Additionally, a validation test was proposed to verify that an MB molecule could induce the RLS signal change when it interacted with dsDNA. The validated steps were shown as follow: 1 μL H-eTBA (10 μM) and 1 μL CTBA solution with different concentrations were mixed with 898 μL buffer solution thoroughly in a 1.5 mL centrifugal tube. After incubating at 37 °C for an hour and subsequent cooling down to room temperature, 100 μL of MB solution (50 μM) was added to the tube. Finally, this resulting solution was transferred to a 1 cm micro quartz cuvette for UV-vis spectra recording.

3. Results and discussion

3.1 Characteristics and comparison of RLS spectra

Comparison experiments were performed to identify and characterize the RLS spectra as indicated in Fig. 1. It can be seen that the spectrogram maintained nearly the same shape from curve a to h. The light scattering peak at 370 nm could be regarded as the RLS peak of the reaction system. As shown in Fig. 1, the RLS intensity of MB + H-eTBA + CTBA (curve a) was strong. On the contrary, the RLS intensities of MB + H-eTBA, MB + CTBA, MB + thrombin, thrombin, MB and H-eTBA + CTBA (inset: curve c to h) were rather weak in the whole scanning wavelength range, which could be ignored in this reaction system.
image file: c4ra14729d-f1.tif
Fig. 1 The RLS intensity spectra of the MB–DNA reaction systems with and without thrombin. (a) MB + H-eTBA + CTBA; (b) MB + H-eTBA + CTBA + thrombin (12.28 nM); (c) MB + H-eTBA; (d) MB + CTBA; (e) MB + thrombin; (f) thrombin; (g) MB; (h) H-eTBA + CTBA. Conditions: MB: 50 μM; H-eTBA: 1 μL, 10 μM; CTBA: 1 μL, 10 μM; pH = 7.40.

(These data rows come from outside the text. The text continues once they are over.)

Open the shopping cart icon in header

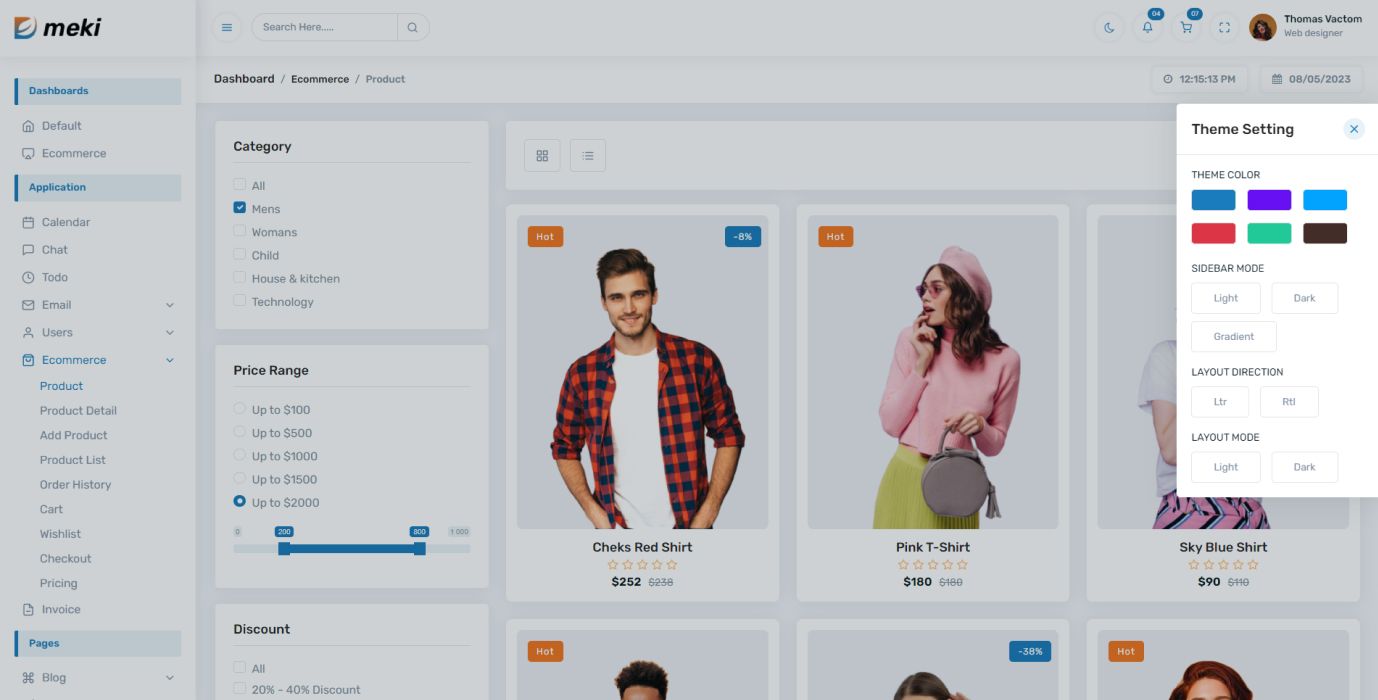(x=1186, y=27)
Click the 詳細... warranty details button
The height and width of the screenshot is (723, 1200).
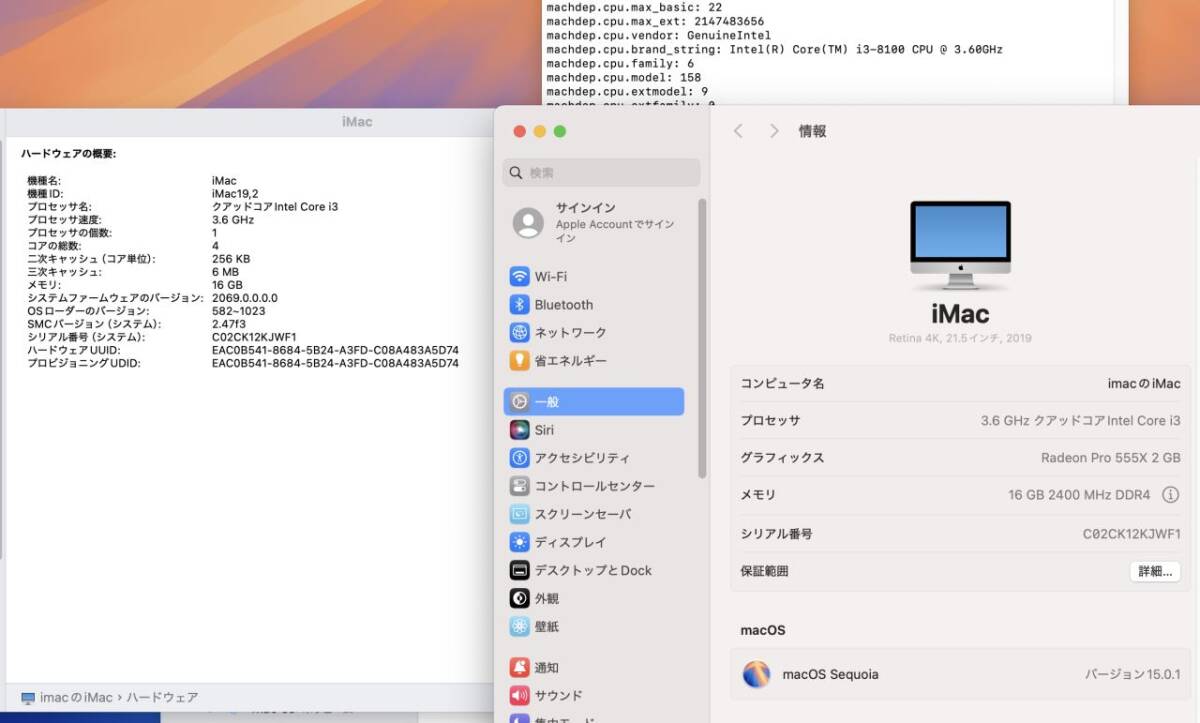[1154, 571]
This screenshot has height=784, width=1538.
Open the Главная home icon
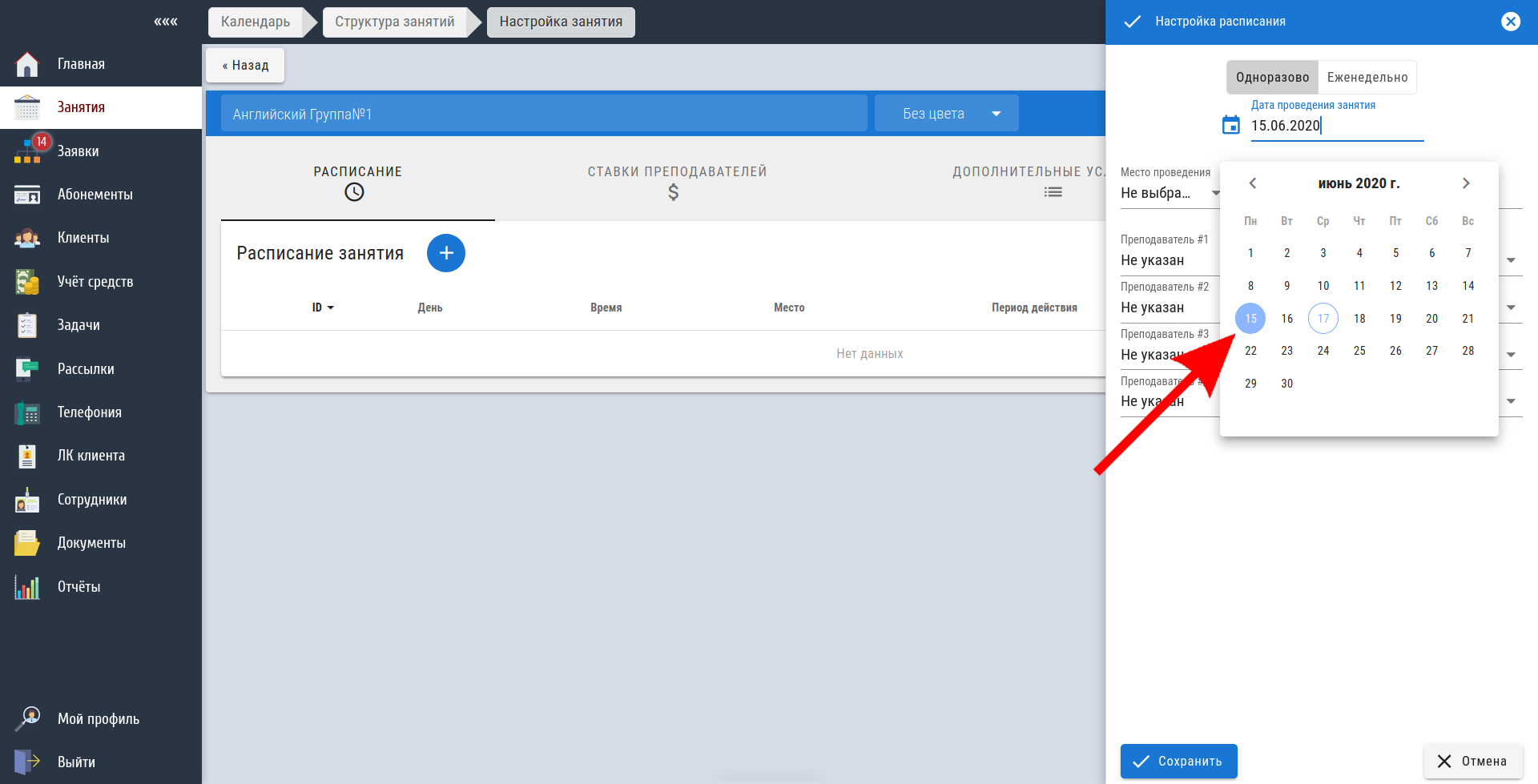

However, when thrombin was introduced (12.28 nM, curve b), a decreased RLS intensity was clearly observed. Based on RLS theory,13,25 light scattering is caused by the presence of particles with diameter less than 1/20 of the incident light wavelength and the RLS intensity is proportional to the number of particles. As above, when thrombin was added to the system, the amount of MB–dsDNA complexes decreased, which could be easily recognized from curve b in Fig. 1. Moreover, from the inset in Fig. 1, it was noted that the RLS intensity of curve c was a little stronger than curve d. This phenomenon demonstrated that MB had reacted with dsDNA to some extent due to the loop-stem structure of H-eTBA.

3.2 Sensing mechanism

A schematic representation of the mechanism of thrombin sensing is illustrated in Scheme 1. Based on the RLS theory mentioned above, the reaction system showed two quite different RLS intensity results when the target thrombin was present or not.
image file: c4ra14729d-s1.tif
Scheme 1 Schematic illustration of the RLS aptasensor for selective detection of human thrombin.

At the start H-eTBA was present in loop-stem structure (hairpin). When there was no target thrombin, the complementary sequence towards H-eTBA (CTBA) could be highly complementary to H-eTBA. Therefore, when MB was added this could interact with a large number of dsDNA. Thus large-size MB–dsDNA complexes were formed in the reaction system, which could induce a strong RLS signal.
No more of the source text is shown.